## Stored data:
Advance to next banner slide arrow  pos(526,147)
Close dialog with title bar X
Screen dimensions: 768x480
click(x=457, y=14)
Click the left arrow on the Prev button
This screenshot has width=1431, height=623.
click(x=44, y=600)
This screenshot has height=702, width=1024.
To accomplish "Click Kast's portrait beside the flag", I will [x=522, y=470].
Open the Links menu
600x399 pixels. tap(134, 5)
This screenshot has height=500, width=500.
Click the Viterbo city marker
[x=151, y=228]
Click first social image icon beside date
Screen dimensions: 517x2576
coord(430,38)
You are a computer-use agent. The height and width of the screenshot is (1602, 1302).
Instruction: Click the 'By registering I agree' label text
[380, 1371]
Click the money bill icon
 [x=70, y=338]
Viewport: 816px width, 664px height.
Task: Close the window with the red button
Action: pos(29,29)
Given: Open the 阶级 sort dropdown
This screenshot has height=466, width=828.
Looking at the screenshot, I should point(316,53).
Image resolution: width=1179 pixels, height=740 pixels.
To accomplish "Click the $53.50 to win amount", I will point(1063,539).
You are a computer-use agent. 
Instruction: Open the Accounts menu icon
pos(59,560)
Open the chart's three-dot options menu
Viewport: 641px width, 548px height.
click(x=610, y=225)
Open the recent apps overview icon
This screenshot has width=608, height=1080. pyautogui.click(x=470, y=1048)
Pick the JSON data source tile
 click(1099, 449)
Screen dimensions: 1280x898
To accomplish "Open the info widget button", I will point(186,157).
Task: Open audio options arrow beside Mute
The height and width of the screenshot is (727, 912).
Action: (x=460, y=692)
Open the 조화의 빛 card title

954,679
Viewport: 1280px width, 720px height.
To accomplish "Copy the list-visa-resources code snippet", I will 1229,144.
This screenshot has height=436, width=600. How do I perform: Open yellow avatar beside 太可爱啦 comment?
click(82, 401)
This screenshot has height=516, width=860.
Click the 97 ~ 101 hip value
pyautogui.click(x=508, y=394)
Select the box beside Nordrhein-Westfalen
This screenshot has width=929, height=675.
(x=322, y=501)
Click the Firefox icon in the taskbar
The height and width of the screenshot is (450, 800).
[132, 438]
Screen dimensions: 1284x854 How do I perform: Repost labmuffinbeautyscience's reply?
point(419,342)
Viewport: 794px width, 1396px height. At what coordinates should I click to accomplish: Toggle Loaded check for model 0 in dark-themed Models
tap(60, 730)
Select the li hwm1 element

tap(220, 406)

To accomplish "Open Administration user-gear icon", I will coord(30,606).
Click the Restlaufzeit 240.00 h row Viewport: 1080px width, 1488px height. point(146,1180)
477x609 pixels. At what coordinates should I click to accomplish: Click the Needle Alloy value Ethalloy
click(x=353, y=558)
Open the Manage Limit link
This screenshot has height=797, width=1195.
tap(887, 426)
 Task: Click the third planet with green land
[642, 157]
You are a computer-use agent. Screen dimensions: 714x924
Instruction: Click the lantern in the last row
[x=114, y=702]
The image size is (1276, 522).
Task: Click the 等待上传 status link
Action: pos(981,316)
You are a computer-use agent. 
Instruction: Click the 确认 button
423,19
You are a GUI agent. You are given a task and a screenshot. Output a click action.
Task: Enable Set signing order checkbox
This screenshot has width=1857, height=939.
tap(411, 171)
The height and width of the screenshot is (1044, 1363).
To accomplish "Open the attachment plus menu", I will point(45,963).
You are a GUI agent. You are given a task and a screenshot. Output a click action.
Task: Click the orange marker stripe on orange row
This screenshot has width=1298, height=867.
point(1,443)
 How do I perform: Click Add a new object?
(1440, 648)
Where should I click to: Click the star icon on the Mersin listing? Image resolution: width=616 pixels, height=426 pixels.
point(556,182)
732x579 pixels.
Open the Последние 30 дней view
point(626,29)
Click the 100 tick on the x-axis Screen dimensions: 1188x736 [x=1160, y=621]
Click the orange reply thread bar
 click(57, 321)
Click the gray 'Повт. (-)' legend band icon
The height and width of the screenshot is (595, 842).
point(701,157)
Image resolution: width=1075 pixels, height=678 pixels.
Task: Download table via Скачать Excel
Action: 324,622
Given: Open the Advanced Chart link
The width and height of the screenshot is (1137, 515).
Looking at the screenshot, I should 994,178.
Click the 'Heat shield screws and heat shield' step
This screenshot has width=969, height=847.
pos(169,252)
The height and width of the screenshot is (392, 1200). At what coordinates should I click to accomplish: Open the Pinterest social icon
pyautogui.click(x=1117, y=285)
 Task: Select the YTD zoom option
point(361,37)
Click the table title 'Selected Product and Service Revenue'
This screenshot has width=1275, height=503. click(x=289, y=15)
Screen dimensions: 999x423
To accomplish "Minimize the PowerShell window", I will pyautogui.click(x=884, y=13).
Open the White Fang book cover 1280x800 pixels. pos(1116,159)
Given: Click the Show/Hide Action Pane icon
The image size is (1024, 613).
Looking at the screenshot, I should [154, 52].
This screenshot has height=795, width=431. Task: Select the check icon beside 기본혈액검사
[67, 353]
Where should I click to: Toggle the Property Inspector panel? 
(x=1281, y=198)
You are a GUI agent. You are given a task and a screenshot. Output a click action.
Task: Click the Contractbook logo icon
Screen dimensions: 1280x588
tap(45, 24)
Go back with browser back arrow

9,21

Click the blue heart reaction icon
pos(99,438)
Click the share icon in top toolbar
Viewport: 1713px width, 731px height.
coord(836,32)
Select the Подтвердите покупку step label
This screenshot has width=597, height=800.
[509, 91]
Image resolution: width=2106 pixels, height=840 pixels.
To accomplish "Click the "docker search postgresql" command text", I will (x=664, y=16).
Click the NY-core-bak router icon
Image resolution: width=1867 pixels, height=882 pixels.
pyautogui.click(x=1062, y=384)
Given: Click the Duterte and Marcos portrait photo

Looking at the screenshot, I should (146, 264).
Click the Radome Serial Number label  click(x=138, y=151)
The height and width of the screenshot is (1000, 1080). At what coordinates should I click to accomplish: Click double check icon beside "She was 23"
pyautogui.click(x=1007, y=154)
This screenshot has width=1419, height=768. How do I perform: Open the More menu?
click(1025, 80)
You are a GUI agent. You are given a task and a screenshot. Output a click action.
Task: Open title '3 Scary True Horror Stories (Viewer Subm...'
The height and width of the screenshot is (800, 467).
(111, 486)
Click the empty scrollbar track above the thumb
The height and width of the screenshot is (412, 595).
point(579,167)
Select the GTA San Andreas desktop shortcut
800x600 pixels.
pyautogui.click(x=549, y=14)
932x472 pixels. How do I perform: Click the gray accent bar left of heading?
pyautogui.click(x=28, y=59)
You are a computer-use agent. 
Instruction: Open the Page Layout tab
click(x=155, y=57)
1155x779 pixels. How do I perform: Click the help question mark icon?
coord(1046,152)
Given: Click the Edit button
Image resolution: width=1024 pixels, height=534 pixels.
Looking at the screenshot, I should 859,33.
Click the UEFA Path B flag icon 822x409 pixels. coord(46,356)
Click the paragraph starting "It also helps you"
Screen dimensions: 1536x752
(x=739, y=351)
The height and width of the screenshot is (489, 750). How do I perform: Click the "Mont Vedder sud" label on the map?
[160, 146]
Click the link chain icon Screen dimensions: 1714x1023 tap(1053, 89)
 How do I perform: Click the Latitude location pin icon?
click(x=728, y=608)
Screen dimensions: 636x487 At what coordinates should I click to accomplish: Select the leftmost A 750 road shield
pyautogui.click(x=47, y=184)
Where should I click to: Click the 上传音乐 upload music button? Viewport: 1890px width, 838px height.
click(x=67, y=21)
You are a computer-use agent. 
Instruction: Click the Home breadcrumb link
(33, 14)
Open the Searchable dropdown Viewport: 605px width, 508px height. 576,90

## What to work on:
A complete answer gives every line of the records holding "options".

## Task output:
Open the chart's three-dot options menu
Task: Open audio options arrow beside Mute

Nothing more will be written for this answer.